Last week, browsing the aisles at the library, I picked up a great book called “Love, Loss and What I Wore”. It’s a tiny, thin book, but it’s become a new favorite. In it, the author recalls, in small stand-alone paragraphs, every memorable outfit she wore from childhood on, and each memory is illustrated with very simple color sketches.
Reading this book is making me think of all kinds of things that I have worn. Like the black patent shoes with the taffeta bows I got for Easter when I was ten. Or the green and white flowered dress my grandmother gave me on a spring visit, and on the ferry trip home, when I climbed a stairwell, the wind caught the bottom of the dress and blew it right up over my head. All the passengers sitting in seats along the window saw. I was eight or so, and morbidly embarrassed.
Here’s another one: In grade six, my mother insisted on buying me a pair of “decent shoes”, which meant that instead of the cheap but trendy white sneakers (sans laces of course) that were normally on my feet, I was forced to wear a pair of diarrhea-brown, thick-soled leather shoes with buckles. When I say thick-soled, I mean an inch-and-a-half of honey-colored rubber at the bottom. Hideous. I told my mother that only nurses and old waitresses in scrungy diners wore those types of shoes, but she had just read some magazine article about helping your children grow up with good foot arches (or something), so she paid the lady at the counter and we walked out into the gray day with the shoes in a plastic bag.
Despite my dramatic sighing and complaining, every morning she’d stand at the door and make sure I put them on. On the school bus, I hid my feet under the seat in front of me, and the minute I arrived in the classroom, I took them off, replacing them with my old, familiar, white sneakers.

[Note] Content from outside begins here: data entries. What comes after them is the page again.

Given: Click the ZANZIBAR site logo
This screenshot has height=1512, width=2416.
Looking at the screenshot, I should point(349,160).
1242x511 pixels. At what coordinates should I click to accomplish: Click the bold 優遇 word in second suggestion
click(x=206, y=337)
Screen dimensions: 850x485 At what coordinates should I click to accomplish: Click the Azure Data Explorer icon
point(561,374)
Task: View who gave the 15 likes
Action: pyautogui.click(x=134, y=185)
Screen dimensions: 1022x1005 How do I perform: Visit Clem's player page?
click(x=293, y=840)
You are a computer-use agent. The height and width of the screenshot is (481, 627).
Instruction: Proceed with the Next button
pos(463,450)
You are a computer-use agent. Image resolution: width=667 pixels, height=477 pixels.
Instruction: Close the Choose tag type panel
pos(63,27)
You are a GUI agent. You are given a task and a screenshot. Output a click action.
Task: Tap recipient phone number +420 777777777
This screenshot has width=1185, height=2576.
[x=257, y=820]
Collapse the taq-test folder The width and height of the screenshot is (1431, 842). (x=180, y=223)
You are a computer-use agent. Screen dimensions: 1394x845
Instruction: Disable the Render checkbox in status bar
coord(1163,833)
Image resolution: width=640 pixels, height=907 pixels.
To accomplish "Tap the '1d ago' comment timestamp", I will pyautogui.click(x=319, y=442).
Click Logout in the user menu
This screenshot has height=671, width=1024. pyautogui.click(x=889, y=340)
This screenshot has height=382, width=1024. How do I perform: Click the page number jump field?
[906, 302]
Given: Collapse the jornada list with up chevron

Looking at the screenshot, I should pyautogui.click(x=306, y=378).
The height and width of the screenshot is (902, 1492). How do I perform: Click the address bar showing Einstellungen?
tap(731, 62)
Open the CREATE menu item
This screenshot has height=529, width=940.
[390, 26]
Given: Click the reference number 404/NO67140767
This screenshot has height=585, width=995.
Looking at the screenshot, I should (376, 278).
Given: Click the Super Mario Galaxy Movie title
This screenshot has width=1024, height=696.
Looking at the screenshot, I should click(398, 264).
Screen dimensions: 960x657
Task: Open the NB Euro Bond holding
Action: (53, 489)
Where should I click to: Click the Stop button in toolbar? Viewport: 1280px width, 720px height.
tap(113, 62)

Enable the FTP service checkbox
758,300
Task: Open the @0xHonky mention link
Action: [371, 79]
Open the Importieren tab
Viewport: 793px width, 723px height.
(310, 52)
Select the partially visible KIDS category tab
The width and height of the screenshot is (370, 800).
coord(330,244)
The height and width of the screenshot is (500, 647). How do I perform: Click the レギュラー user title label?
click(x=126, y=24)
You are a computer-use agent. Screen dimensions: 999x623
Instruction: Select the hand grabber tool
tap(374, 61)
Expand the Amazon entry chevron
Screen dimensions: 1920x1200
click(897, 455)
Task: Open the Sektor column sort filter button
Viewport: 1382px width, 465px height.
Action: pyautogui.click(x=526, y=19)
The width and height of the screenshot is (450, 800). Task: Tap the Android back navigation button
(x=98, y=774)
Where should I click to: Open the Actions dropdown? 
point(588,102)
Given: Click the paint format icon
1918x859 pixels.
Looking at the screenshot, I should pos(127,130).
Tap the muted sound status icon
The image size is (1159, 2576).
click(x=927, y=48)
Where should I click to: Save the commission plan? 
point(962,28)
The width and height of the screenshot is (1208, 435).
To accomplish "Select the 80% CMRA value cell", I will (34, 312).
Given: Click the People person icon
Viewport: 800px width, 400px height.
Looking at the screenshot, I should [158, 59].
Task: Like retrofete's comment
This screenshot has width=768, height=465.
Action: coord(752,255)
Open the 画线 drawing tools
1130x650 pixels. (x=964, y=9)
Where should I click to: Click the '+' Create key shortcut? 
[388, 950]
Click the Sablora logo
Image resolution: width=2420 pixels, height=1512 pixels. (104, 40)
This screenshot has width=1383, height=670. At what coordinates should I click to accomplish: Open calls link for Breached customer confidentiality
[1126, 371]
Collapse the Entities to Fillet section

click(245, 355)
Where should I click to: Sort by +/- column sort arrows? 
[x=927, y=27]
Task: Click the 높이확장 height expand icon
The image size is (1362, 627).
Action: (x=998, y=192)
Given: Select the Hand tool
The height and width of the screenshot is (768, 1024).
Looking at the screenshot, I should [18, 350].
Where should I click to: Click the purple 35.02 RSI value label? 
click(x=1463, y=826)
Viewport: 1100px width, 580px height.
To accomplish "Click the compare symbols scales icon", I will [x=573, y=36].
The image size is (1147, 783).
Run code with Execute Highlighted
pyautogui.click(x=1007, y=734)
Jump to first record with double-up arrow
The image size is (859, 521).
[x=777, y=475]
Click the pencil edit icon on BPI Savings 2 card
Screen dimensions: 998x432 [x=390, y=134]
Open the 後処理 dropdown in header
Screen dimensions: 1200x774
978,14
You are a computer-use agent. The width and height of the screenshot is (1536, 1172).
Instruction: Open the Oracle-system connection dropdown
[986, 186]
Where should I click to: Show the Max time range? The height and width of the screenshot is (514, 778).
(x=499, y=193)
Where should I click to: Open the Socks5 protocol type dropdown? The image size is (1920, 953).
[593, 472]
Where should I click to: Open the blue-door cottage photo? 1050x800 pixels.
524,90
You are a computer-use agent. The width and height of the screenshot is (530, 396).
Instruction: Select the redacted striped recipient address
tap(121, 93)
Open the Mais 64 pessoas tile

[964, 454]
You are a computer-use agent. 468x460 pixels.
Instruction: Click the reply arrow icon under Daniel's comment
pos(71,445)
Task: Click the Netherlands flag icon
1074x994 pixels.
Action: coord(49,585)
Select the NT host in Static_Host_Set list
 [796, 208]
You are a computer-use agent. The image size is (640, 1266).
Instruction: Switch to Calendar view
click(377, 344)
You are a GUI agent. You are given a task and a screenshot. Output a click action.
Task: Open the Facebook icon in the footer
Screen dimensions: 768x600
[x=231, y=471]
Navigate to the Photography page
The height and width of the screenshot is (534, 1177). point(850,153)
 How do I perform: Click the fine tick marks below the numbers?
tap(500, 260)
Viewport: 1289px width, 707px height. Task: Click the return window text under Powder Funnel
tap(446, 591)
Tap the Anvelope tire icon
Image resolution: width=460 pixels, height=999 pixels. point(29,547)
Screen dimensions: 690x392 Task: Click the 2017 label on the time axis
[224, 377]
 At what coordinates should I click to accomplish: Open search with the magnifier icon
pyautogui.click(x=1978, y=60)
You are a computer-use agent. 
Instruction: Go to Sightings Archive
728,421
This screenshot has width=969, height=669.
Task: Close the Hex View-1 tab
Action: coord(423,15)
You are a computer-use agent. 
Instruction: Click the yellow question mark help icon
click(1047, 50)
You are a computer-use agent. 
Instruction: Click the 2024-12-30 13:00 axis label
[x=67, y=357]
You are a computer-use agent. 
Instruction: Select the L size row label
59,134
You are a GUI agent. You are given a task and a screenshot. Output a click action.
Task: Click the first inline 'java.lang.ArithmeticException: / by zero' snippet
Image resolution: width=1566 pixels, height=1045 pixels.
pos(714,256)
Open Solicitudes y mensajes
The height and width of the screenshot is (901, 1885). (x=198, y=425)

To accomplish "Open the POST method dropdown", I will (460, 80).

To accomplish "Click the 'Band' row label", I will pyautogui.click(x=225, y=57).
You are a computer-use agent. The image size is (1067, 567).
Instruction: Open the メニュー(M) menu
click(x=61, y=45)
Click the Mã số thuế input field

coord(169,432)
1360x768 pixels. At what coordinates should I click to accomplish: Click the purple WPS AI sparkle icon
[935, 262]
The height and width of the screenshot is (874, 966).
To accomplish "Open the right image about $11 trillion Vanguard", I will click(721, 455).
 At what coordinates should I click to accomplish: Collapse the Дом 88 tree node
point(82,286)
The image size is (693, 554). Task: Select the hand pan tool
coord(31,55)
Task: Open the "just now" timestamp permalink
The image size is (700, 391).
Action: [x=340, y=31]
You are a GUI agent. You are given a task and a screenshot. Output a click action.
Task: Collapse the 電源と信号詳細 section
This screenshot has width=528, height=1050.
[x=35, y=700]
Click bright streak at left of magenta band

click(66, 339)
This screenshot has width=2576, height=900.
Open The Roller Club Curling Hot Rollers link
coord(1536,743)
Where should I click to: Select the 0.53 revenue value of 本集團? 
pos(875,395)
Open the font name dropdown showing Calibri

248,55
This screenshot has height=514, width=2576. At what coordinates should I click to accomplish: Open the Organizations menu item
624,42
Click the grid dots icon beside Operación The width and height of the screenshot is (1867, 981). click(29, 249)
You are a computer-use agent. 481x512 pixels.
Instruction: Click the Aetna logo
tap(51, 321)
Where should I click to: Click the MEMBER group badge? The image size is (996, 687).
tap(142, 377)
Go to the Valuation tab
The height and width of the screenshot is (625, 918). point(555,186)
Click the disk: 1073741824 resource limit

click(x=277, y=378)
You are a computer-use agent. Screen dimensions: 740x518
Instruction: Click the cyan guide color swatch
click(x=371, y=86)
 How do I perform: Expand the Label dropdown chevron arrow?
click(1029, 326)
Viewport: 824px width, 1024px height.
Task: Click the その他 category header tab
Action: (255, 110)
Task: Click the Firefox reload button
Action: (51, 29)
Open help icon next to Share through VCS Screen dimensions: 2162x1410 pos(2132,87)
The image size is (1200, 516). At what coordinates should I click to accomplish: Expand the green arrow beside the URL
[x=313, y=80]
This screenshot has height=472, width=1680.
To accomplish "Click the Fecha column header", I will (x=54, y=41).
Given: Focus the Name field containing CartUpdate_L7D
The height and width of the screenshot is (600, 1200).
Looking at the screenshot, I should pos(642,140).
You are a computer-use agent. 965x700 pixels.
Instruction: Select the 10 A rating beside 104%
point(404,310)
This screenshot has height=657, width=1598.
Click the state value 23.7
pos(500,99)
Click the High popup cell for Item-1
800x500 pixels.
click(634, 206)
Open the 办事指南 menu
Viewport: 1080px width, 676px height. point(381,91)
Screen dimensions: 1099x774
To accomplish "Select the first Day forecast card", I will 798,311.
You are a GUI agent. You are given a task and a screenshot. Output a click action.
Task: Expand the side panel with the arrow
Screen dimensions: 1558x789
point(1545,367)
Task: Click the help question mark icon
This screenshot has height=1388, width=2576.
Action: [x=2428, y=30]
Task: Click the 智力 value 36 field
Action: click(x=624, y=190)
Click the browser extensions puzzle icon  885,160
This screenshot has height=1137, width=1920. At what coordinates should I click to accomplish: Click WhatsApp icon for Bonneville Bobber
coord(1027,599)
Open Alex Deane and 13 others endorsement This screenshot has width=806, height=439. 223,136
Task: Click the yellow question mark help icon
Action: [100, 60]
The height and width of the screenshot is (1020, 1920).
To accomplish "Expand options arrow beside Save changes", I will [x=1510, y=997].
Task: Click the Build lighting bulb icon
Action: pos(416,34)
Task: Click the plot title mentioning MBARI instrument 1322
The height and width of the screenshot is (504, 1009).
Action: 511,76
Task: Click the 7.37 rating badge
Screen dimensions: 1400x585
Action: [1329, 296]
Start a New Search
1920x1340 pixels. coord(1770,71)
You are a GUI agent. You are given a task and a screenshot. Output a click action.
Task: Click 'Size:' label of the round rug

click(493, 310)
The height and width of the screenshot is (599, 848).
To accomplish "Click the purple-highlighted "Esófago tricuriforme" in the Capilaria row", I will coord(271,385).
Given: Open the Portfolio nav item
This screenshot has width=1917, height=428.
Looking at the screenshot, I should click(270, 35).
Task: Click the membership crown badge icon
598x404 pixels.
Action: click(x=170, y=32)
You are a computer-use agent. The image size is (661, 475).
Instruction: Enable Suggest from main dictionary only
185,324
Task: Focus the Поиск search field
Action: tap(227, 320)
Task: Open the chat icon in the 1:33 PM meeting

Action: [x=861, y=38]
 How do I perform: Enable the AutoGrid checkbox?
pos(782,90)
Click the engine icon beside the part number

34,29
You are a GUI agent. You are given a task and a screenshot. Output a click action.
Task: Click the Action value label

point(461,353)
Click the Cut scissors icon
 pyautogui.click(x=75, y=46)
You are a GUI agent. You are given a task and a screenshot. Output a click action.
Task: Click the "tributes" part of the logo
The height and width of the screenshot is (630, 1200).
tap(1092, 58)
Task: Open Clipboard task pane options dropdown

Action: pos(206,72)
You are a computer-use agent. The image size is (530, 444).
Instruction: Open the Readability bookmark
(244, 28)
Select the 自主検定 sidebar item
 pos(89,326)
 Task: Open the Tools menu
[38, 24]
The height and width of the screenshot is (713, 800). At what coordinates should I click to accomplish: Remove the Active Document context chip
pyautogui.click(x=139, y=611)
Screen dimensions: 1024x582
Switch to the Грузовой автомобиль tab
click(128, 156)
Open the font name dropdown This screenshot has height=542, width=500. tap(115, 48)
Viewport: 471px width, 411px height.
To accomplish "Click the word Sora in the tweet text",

After a few weeks of this, my mother finally caved, and I’m happy to say that the shoes were never seen, nor heard from again.
Reading What I Wore is also bringing back other random, unrelated memories. And since it’s February (self-explanatory, I think) and since I have a few weeks stretching ahead of me of school work and photo shoots (yay! But still, it’s not writing) I’ll try to pop in here every few days to post my random memories.